_DESCRIPTION OF THE TASK:_ Every line from the one containing "The image size is (840, 1418)." to the end of the records below should be returned exactly; pictures are to be dropped.

_DATA UNDER STUDY:_
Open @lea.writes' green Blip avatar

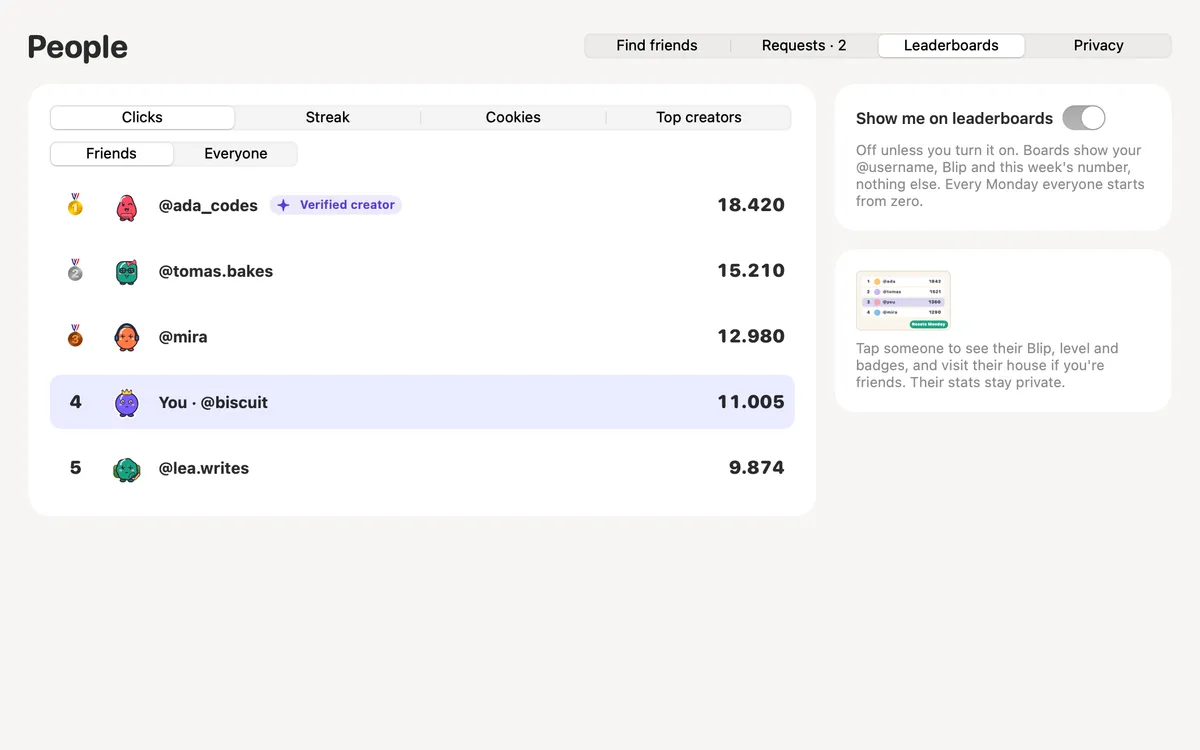[126, 468]
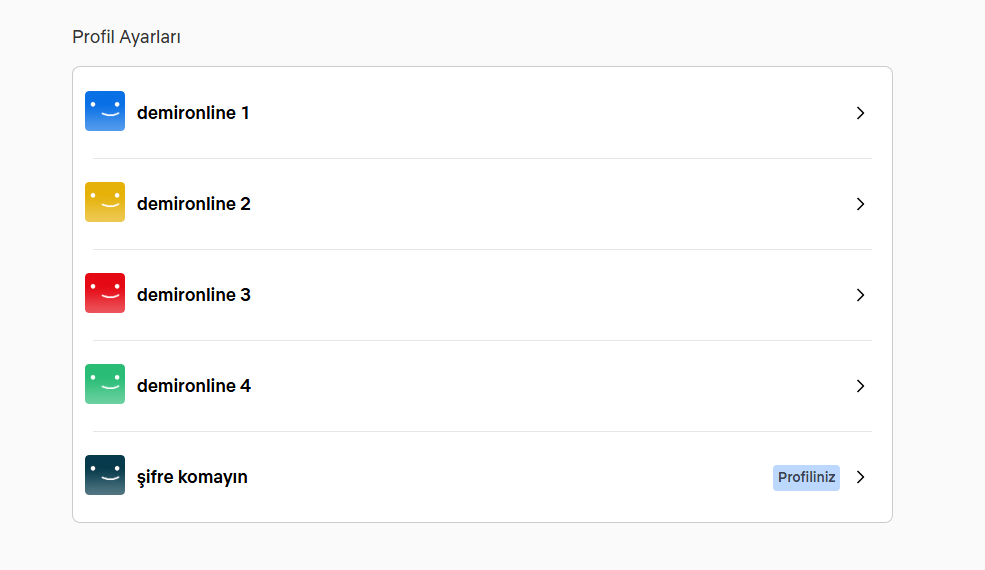The image size is (985, 570).
Task: Click the chevron beside demironline 3
Action: [861, 295]
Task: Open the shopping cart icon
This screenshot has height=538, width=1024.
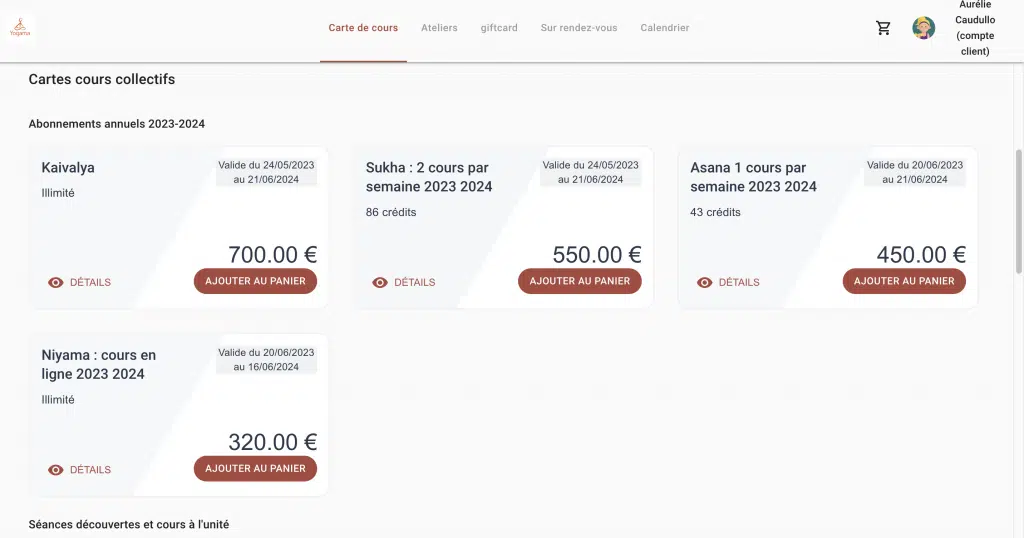Action: (883, 28)
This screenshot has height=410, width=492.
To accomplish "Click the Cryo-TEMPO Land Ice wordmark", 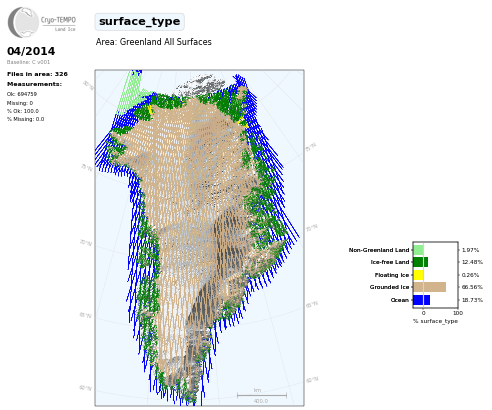I will click(58, 23).
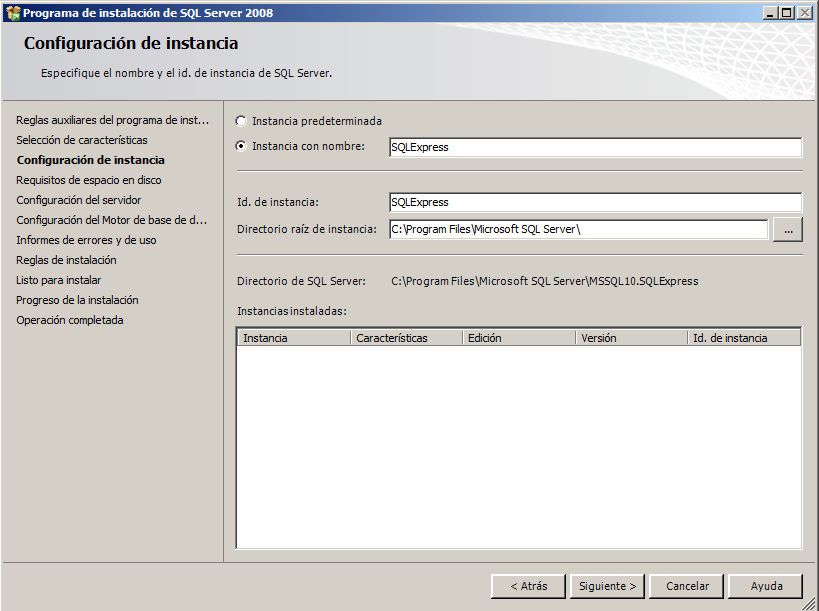Click the Características column header
Viewport: 819px width, 611px height.
coord(406,338)
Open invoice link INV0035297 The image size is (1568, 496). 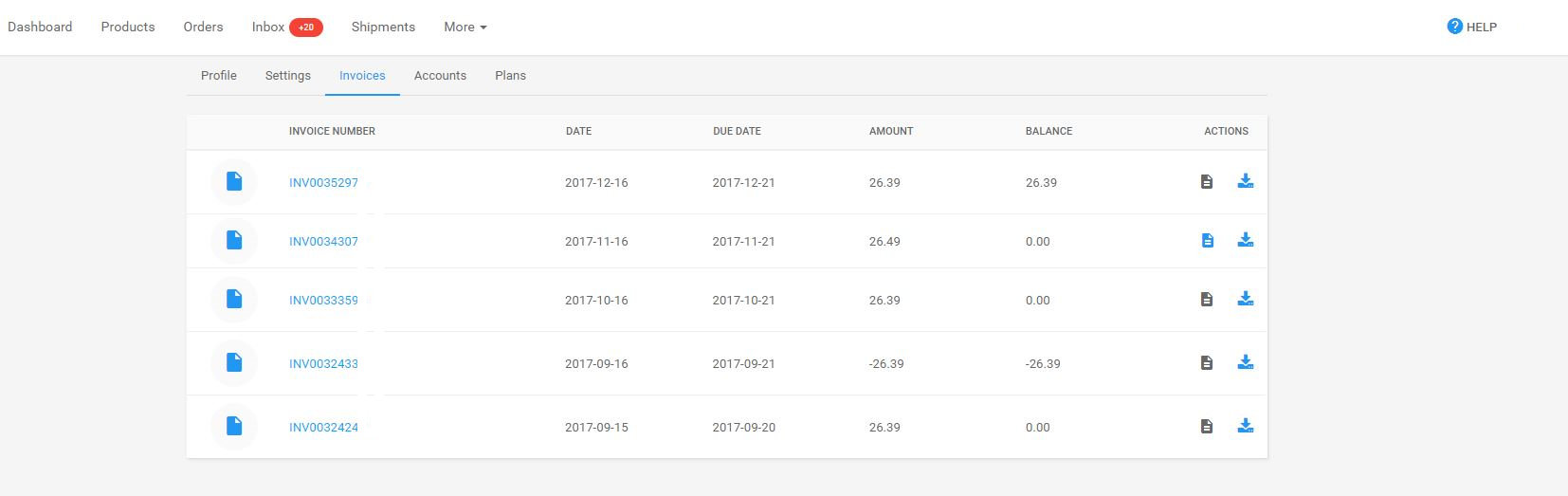point(323,183)
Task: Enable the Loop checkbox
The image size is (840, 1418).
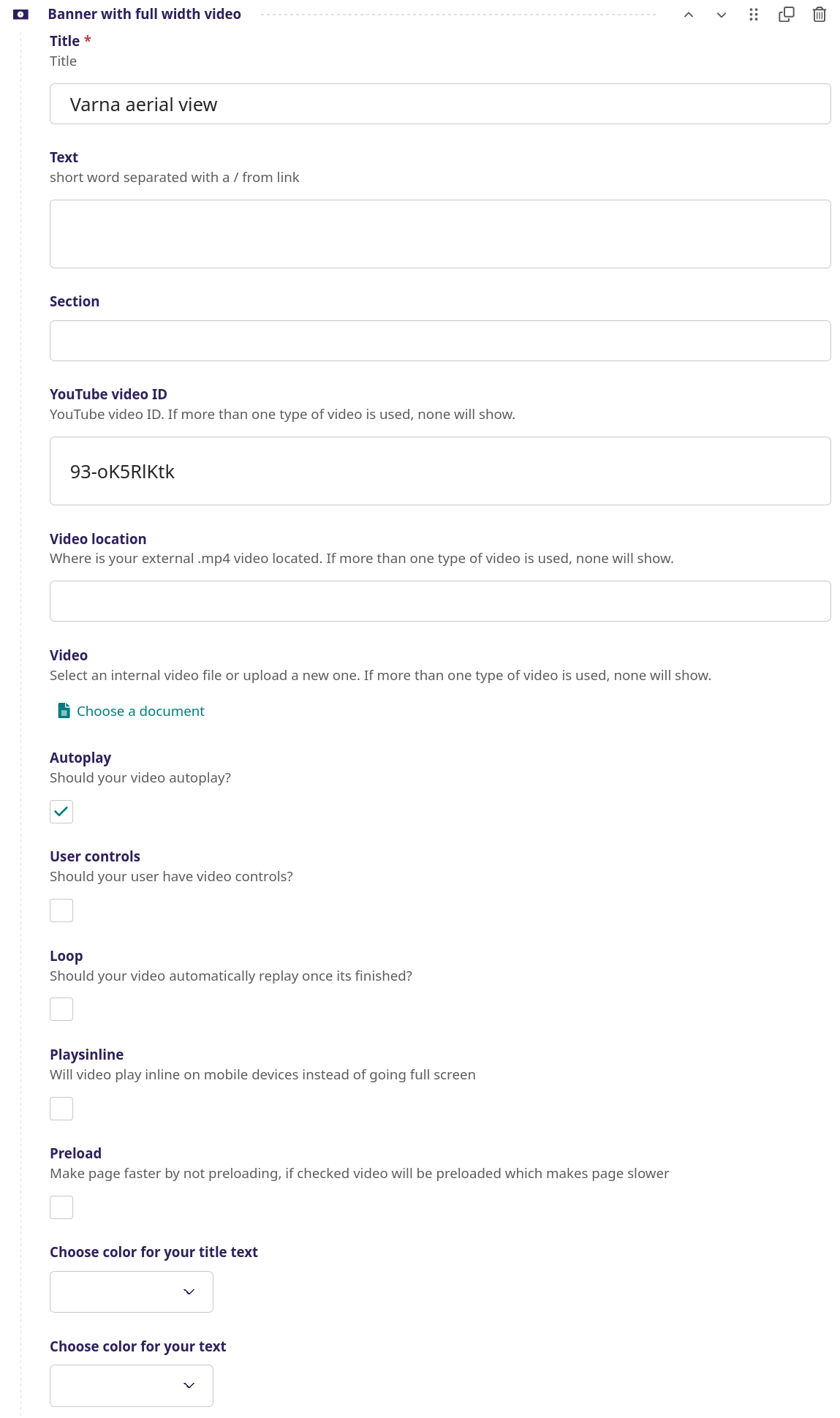Action: click(61, 1009)
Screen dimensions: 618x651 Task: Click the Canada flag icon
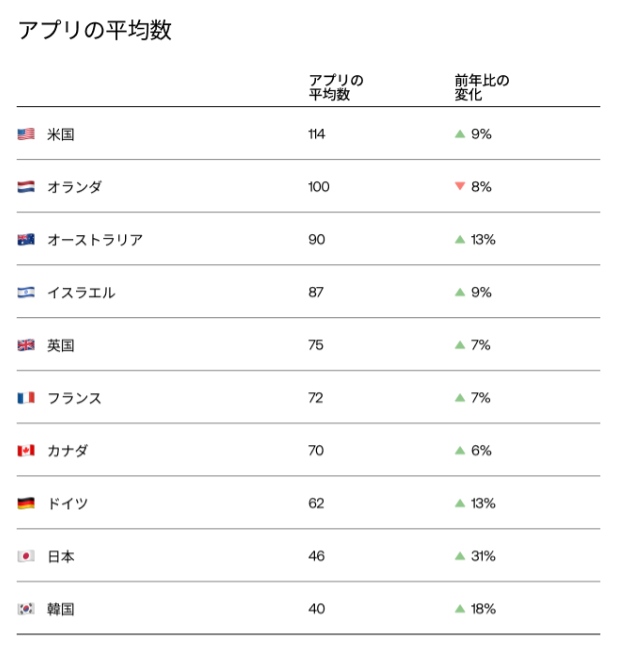[26, 451]
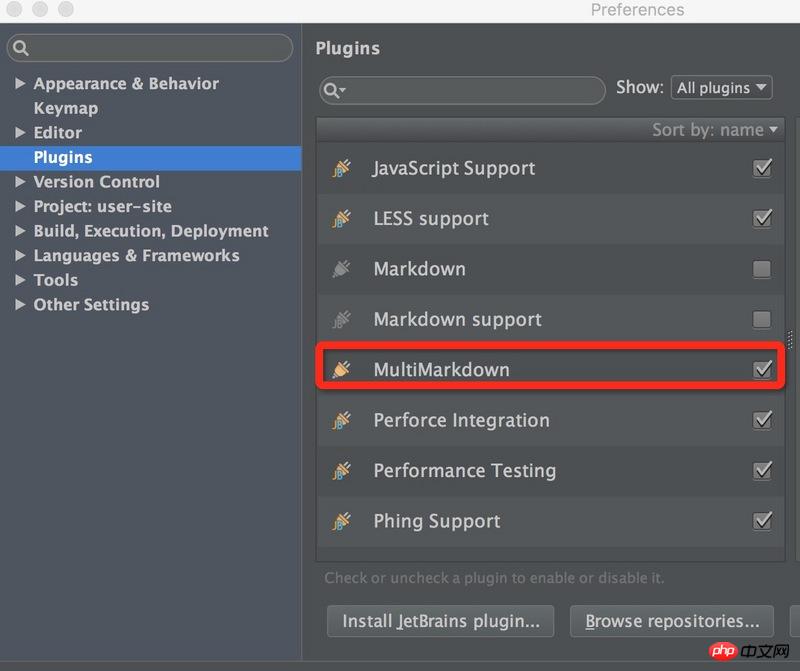
Task: Click Install JetBrains plugin button
Action: pos(440,621)
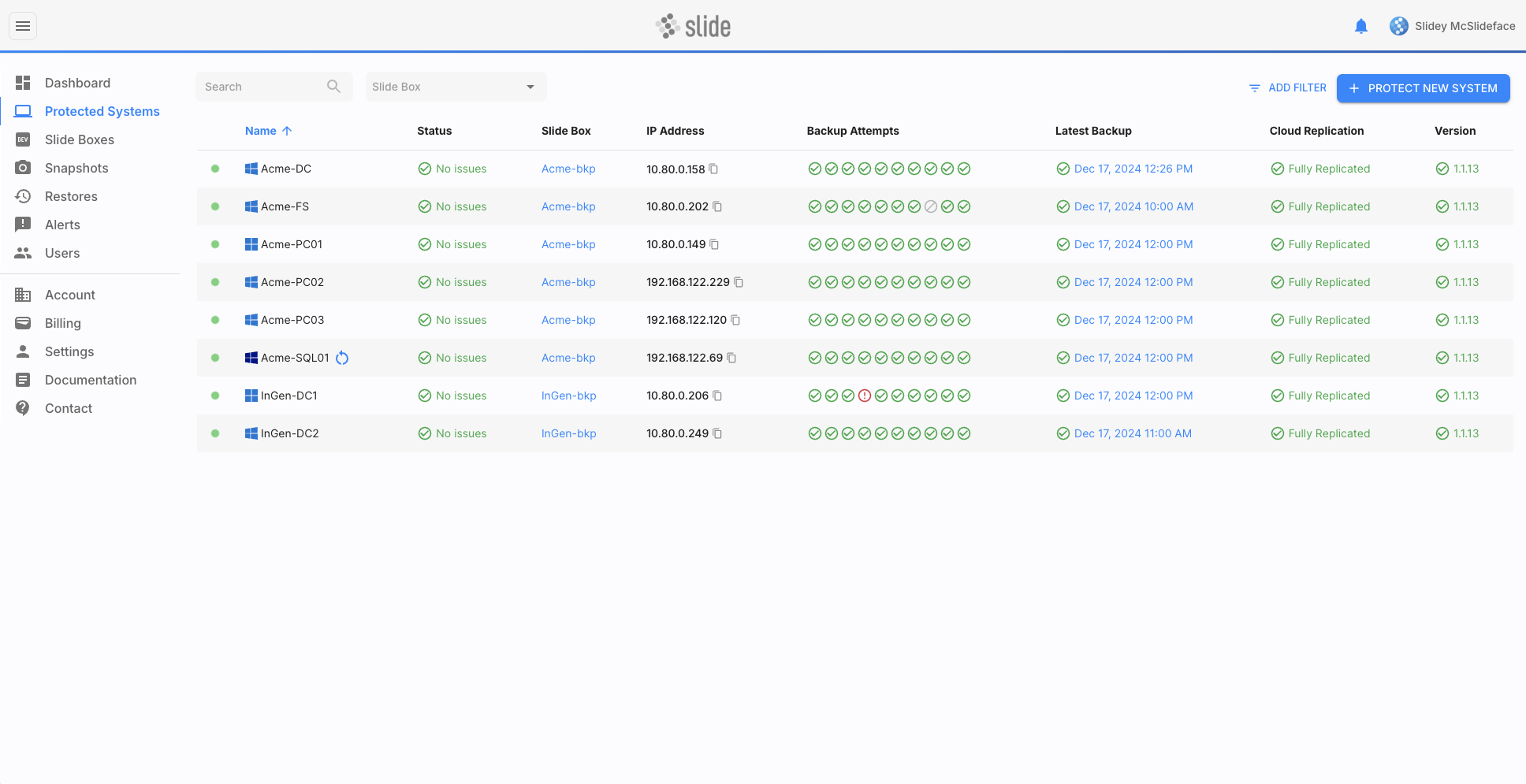Click skipped backup attempt icon for Acme-FS
Viewport: 1526px width, 784px height.
[x=931, y=206]
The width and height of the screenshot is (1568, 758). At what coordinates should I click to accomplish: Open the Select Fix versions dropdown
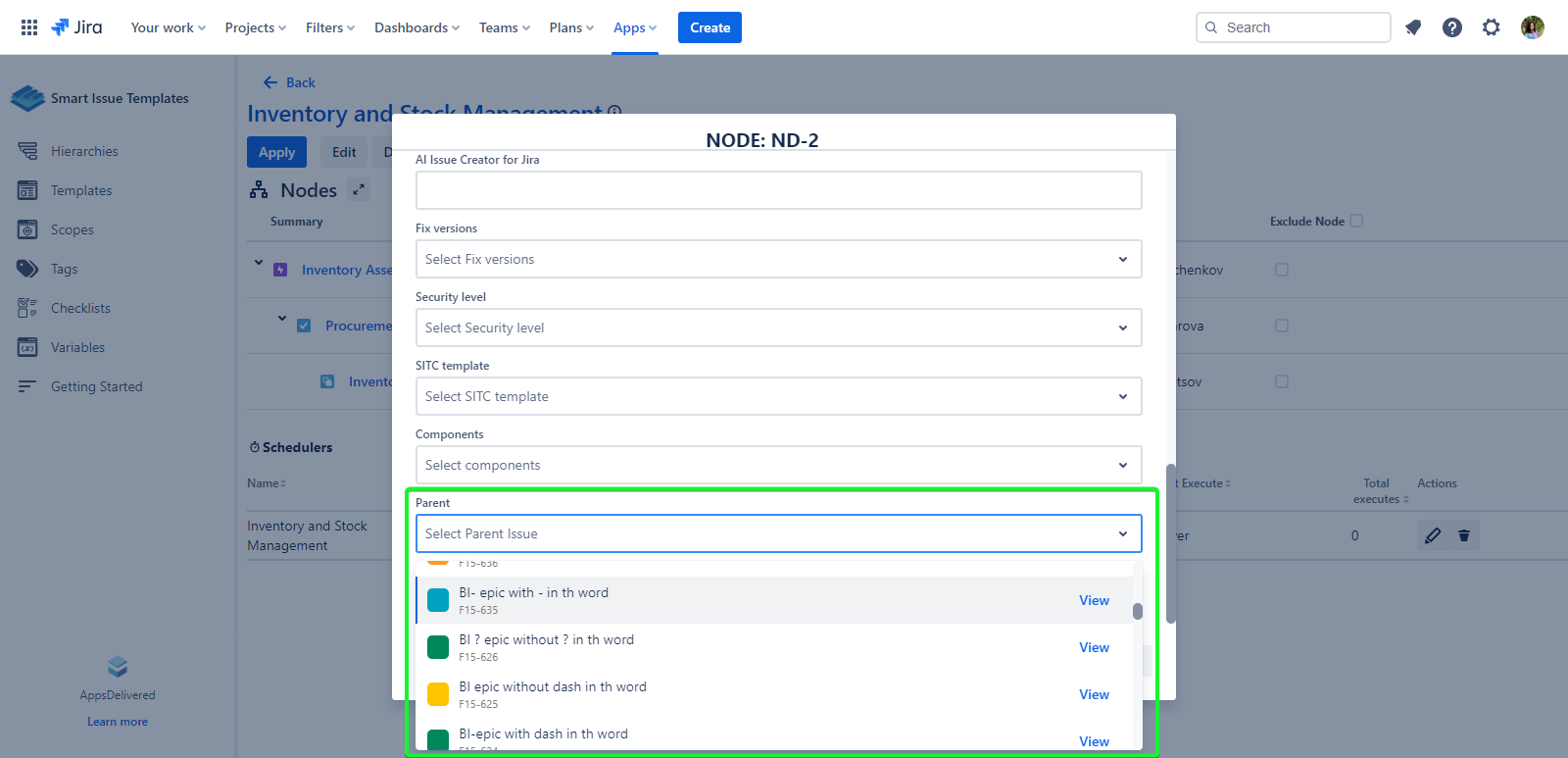click(778, 259)
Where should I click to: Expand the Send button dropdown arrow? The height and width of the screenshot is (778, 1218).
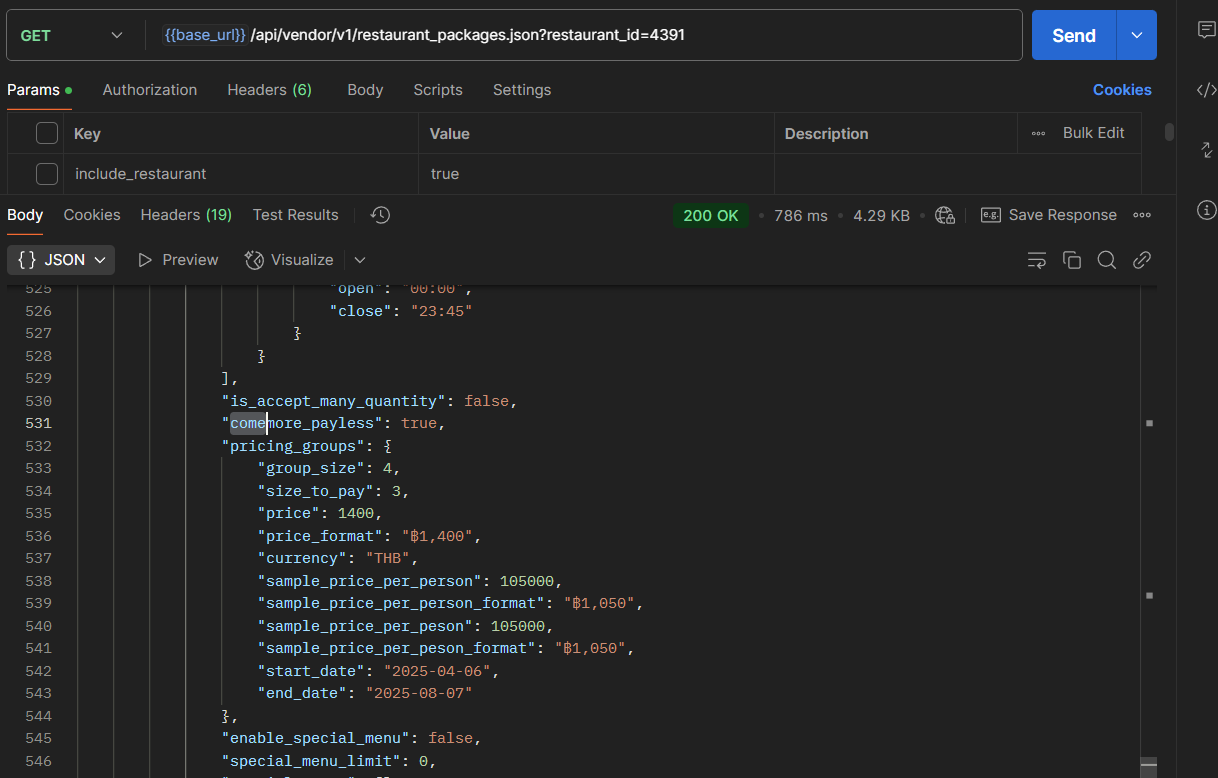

_TASK SOLUTION:_
The image size is (840, 1418).
Action: click(61, 1009)
Screen dimensions: 618x651 Task: Click the Canada flag icon
[26, 451]
Task: Click Install JetBrains plugin button
Action: pos(440,621)
Click skipped backup attempt icon for Acme-FS
Viewport: 1526px width, 784px height.
[x=931, y=206]
The width and height of the screenshot is (1568, 758). At what coordinates should I click to accomplish: Open the Select Fix versions dropdown
click(778, 259)
Where should I click to: Expand the Send button dropdown arrow? The height and width of the screenshot is (778, 1218).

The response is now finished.